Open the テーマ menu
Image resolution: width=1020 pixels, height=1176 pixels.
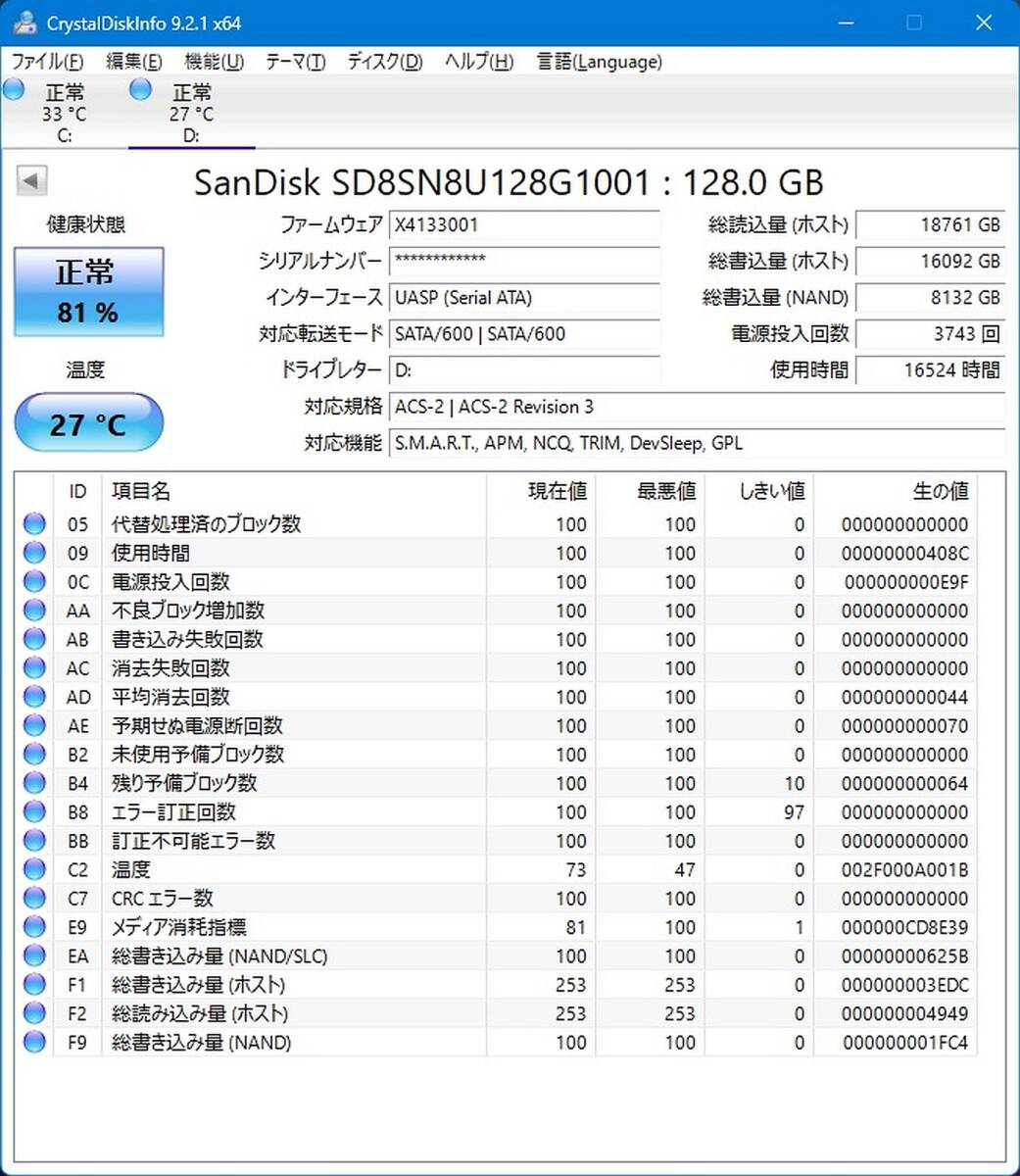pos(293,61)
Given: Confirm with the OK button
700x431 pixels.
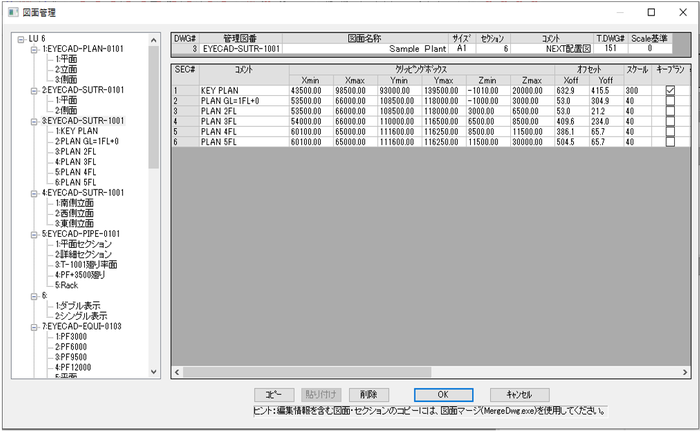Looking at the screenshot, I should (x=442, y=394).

[What the task requires] Nothing but the lines from the line containing "Image resolution: width=1020" through the last line of the records above should be written out, exactly and without the pictures.

[Solution]
Image resolution: width=1020 pixels, height=1176 pixels.
pos(293,61)
Given: Confirm with the OK button
700x431 pixels.
Looking at the screenshot, I should (x=442, y=394).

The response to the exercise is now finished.